Hi all,
I hope you're well. I have one question regarding variant calling in NGS data.
We have sequenced a number of human germline exomes, captured with Agilent SureSelect 50mb All Exon kit, in the Illumina GAII platform, paired-end, 75bp reads. We have aligned with BWA and called variants with Samtools mpileup.
I was looking at one particular variant, located at GRCh37 7:124499165. This variant is called heterozygously with OK SNP quality (QUAL 20-41) in 6/41 exomes, and with low qualities in a further 16 exomes.

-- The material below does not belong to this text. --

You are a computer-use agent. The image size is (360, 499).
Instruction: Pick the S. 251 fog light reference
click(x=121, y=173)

Sequencing depths for the exomes where variant has been called with OK quality ranges from 61 to 139 HQ reads, however, although the reference allele (A) is supported by reads in both directions (in the majority of cases 2-4 fold more reads in the forward direction though), the alternative allele is supported, in all cases, by only reads in the reverse direction (range 17 to 45 per exome). Of course, these variants will not pass the strand-bias test, so will be filtered out during analysis.
However, this variant is present in the exac dataset with a high AF: http://exac.broadinstitute.org/variant/7-124499165-A-C, which makes me think that maybe it's not being dropped by exome post-filtering. I believe this variant might be a systematic mapping/calling error because 1. the reads supporting the variant are in only one direction in all cases (at least in one batch of data), suggesting a sequence-specific error, and 2. because other people seem to have observed this variant, which apparently passed all their filters, and attempted Sequenom validation but failed (Bass AJ et al. Genomic sequencing of colorectal adenocarcinomas identifies a recurrent VTI1A-TCF7L2 fusion. Nat Genet 43, 964–968 (2011)).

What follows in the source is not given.